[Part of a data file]
========================================
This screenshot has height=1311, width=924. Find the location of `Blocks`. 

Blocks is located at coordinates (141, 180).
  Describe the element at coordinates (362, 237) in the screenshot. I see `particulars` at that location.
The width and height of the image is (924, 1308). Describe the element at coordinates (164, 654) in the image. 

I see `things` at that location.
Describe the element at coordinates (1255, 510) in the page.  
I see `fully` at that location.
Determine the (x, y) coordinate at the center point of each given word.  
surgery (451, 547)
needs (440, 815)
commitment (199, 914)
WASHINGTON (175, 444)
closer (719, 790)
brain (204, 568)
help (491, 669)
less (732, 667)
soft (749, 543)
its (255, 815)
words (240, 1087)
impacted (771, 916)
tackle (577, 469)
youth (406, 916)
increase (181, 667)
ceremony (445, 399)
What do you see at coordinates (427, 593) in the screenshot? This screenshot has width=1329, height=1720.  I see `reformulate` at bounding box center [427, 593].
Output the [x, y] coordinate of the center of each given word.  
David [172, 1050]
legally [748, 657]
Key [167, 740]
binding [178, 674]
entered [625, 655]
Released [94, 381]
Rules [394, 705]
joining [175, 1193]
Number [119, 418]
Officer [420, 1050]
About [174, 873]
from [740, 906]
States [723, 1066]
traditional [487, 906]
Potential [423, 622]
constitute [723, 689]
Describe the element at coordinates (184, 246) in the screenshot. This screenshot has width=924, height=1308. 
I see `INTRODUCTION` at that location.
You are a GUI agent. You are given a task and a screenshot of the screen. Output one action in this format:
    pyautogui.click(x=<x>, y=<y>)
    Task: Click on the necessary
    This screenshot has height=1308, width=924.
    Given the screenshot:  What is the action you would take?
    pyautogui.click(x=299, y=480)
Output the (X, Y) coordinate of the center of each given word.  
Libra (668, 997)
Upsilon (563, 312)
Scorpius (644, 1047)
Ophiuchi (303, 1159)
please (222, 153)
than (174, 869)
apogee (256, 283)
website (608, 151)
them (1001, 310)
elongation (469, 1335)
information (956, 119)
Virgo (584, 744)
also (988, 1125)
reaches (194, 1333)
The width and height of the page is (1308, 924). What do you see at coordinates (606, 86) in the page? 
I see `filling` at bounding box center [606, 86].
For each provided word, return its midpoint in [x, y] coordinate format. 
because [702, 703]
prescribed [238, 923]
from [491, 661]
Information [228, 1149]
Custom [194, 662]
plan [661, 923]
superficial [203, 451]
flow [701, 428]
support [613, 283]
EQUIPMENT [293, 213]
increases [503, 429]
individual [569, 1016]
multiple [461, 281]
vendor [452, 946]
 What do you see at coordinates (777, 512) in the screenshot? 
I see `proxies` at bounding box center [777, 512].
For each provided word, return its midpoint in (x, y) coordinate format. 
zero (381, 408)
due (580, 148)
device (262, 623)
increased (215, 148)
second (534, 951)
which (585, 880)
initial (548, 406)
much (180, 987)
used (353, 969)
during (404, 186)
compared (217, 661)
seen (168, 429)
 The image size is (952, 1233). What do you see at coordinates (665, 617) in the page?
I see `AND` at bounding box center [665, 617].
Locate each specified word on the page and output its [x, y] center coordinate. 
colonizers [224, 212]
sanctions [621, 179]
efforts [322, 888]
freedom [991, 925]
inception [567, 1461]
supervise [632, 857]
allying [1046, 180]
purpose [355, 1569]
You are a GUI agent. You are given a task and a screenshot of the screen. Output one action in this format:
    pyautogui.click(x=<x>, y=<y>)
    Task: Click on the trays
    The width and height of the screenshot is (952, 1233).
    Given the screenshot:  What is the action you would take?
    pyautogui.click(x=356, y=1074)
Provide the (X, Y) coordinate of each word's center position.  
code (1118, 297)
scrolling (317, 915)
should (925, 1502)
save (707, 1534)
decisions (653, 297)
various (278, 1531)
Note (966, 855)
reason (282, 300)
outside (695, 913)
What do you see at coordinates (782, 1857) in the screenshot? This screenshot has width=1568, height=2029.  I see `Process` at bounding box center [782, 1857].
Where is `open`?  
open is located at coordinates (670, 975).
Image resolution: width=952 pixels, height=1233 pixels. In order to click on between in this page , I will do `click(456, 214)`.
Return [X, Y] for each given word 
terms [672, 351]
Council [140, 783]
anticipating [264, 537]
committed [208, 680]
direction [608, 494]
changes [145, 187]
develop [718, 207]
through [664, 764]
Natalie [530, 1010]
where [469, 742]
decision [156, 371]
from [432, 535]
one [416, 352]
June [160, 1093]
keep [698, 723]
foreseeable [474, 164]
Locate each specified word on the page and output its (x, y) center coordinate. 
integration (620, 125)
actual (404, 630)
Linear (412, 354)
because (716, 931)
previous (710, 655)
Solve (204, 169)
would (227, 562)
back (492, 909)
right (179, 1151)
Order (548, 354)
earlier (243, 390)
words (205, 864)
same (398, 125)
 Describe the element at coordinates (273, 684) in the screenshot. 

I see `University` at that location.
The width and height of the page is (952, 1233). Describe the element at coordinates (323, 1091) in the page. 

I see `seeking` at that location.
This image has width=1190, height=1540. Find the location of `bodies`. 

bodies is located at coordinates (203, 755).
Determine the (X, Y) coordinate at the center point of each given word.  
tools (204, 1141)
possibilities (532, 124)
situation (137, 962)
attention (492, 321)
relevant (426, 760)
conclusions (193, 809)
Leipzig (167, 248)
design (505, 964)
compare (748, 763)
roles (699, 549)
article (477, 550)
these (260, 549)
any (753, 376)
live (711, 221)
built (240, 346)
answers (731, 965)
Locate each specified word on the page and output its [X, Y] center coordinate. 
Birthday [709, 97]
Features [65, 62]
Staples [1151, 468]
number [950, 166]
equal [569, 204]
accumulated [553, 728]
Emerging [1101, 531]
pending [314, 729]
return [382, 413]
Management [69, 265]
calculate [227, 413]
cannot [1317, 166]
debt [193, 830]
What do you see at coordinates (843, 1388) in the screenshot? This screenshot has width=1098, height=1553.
========================================
**Exercise objective:** Arrange the lines of the entries from the line containing "article (477, 550)" through the line containing "return [382, 413]" as a Markdown table with two columns, Row (a running number starting at 1) and Line (the text of that line). Leave out blank lines.

**Problem solution:**
| Row | Line |
|---|---|
| 1 | article (477, 550) |
| 2 | these (260, 549) |
| 3 | any (753, 376) |
| 4 | live (711, 221) |
| 5 | built (240, 346) |
| 6 | answers (731, 965) |
| 7 | Locate each specified word on the page and output its [X, Y] center coordinate.  |
| 8 | Birthday [709, 97] |
| 9 | Features [65, 62] |
| 10 | Staples [1151, 468] |
| 11 | number [950, 166] |
| 12 | equal [569, 204] |
| 13 | accumulated [553, 728] |
| 14 | Emerging [1101, 531] |
| 15 | pending [314, 729] |
| 16 | return [382, 413] |